Exercise objective>
The data below is to be set down again exactly as written.
===== Records for the task
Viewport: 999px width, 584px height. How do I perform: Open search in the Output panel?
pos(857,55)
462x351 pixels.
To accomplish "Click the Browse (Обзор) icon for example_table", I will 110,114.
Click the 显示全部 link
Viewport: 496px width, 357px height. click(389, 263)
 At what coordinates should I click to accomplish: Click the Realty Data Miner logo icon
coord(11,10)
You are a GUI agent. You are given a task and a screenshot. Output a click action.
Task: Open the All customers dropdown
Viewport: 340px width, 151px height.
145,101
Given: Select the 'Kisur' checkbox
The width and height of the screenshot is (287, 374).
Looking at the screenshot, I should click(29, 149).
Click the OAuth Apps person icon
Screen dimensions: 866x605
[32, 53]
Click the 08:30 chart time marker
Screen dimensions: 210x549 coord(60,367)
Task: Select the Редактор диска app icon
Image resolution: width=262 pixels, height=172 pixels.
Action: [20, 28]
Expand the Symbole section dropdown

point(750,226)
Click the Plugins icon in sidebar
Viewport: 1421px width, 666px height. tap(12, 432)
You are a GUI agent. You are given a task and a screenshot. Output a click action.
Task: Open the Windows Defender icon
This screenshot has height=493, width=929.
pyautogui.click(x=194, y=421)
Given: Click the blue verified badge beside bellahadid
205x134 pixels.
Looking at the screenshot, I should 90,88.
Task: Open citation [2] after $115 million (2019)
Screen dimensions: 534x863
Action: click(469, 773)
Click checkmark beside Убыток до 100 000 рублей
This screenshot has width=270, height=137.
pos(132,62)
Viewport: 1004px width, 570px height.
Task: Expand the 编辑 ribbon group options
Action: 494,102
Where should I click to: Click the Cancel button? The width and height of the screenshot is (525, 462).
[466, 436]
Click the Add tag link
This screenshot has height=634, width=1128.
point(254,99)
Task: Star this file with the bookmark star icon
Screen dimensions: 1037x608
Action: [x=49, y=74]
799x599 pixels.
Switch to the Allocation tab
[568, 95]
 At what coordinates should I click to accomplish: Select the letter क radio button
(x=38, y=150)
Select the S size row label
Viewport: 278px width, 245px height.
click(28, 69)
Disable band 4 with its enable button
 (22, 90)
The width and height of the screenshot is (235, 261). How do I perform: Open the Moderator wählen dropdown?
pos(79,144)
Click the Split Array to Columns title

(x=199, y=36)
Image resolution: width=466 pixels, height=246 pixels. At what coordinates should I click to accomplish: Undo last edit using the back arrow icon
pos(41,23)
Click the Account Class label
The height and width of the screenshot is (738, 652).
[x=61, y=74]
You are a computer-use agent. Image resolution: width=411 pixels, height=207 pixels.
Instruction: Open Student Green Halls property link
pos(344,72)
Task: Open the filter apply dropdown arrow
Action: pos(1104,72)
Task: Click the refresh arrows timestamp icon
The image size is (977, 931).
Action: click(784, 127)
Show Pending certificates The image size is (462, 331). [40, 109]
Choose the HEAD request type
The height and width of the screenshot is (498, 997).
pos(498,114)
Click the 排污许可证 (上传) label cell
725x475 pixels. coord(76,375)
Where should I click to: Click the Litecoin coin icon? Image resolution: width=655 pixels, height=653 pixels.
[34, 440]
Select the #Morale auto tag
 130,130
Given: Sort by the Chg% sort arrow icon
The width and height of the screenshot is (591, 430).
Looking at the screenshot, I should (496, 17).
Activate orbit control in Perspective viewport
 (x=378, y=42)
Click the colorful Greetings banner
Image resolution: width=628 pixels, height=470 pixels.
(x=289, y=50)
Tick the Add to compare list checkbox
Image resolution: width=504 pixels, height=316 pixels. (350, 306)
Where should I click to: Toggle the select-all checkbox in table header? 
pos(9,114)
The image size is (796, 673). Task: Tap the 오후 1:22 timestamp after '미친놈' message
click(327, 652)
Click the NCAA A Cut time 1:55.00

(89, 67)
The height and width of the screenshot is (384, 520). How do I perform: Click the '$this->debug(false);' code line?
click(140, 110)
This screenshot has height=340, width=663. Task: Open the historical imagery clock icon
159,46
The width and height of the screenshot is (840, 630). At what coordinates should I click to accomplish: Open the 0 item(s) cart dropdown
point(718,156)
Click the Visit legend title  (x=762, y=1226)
==========
Your response>
Viewport: 999px width, 584px height. How do I perform: Open search in the Output panel?
pos(857,55)
462x351 pixels.
To accomplish "Click the Browse (Обзор) icon for example_table", I will 110,114.
Click the 显示全部 link
Viewport: 496px width, 357px height. click(389, 263)
 At what coordinates should I click to accomplish: Click the Realty Data Miner logo icon
coord(11,10)
You are a GUI agent. You are given a task and a screenshot. Output a click action.
Task: Open the All customers dropdown
Viewport: 340px width, 151px height.
145,101
Given: Select the 'Kisur' checkbox
The width and height of the screenshot is (287, 374).
Looking at the screenshot, I should click(29, 149).
Click the OAuth Apps person icon
Screen dimensions: 866x605
[32, 53]
Click the 08:30 chart time marker
Screen dimensions: 210x549 coord(60,367)
Task: Select the Редактор диска app icon
Image resolution: width=262 pixels, height=172 pixels.
Action: [20, 28]
Expand the Symbole section dropdown

point(750,226)
Click the Plugins icon in sidebar
Viewport: 1421px width, 666px height. tap(12, 432)
You are a GUI agent. You are given a task and a screenshot. Output a click action.
Task: Open the Windows Defender icon
This screenshot has height=493, width=929.
pyautogui.click(x=194, y=421)
Given: Click the blue verified badge beside bellahadid
205x134 pixels.
Looking at the screenshot, I should 90,88.
Task: Open citation [2] after $115 million (2019)
Screen dimensions: 534x863
Action: click(469, 773)
Click checkmark beside Убыток до 100 000 рублей
This screenshot has width=270, height=137.
pos(132,62)
Viewport: 1004px width, 570px height.
Task: Expand the 编辑 ribbon group options
Action: 494,102
Where should I click to: Click the Cancel button? The width and height of the screenshot is (525, 462).
[466, 436]
Click the Add tag link
This screenshot has height=634, width=1128.
point(254,99)
Task: Star this file with the bookmark star icon
Screen dimensions: 1037x608
Action: [x=49, y=74]
799x599 pixels.
Switch to the Allocation tab
[568, 95]
 At what coordinates should I click to accomplish: Select the letter क radio button
(x=38, y=150)
Select the S size row label
Viewport: 278px width, 245px height.
click(28, 69)
Disable band 4 with its enable button
 (22, 90)
The width and height of the screenshot is (235, 261). How do I perform: Open the Moderator wählen dropdown?
pos(79,144)
Click the Split Array to Columns title

(x=199, y=36)
Image resolution: width=466 pixels, height=246 pixels. At what coordinates should I click to accomplish: Undo last edit using the back arrow icon
pos(41,23)
Click the Account Class label
The height and width of the screenshot is (738, 652).
[x=61, y=74]
You are a computer-use agent. Image resolution: width=411 pixels, height=207 pixels.
Instruction: Open Student Green Halls property link
pos(344,72)
Task: Open the filter apply dropdown arrow
Action: pos(1104,72)
Task: Click the refresh arrows timestamp icon
The image size is (977, 931).
Action: click(784, 127)
Show Pending certificates The image size is (462, 331). [40, 109]
Choose the HEAD request type
The height and width of the screenshot is (498, 997).
pos(498,114)
Click the 排污许可证 (上传) label cell
725x475 pixels. coord(76,375)
Where should I click to: Click the Litecoin coin icon? Image resolution: width=655 pixels, height=653 pixels.
[34, 440]
Select the #Morale auto tag
 130,130
Given: Sort by the Chg% sort arrow icon
The width and height of the screenshot is (591, 430).
Looking at the screenshot, I should (496, 17).
Activate orbit control in Perspective viewport
 (x=378, y=42)
Click the colorful Greetings banner
Image resolution: width=628 pixels, height=470 pixels.
(x=289, y=50)
Tick the Add to compare list checkbox
Image resolution: width=504 pixels, height=316 pixels. (350, 306)
Where should I click to: Toggle the select-all checkbox in table header? 
pos(9,114)
The image size is (796, 673). Task: Tap the 오후 1:22 timestamp after '미친놈' message
click(327, 652)
Click the NCAA A Cut time 1:55.00

(89, 67)
The height and width of the screenshot is (384, 520). How do I perform: Click the '$this->debug(false);' code line?
click(140, 110)
This screenshot has height=340, width=663. Task: Open the historical imagery clock icon
159,46
The width and height of the screenshot is (840, 630). At what coordinates should I click to accomplish: Open the 0 item(s) cart dropdown
point(718,156)
Click the Visit legend title  (x=762, y=1226)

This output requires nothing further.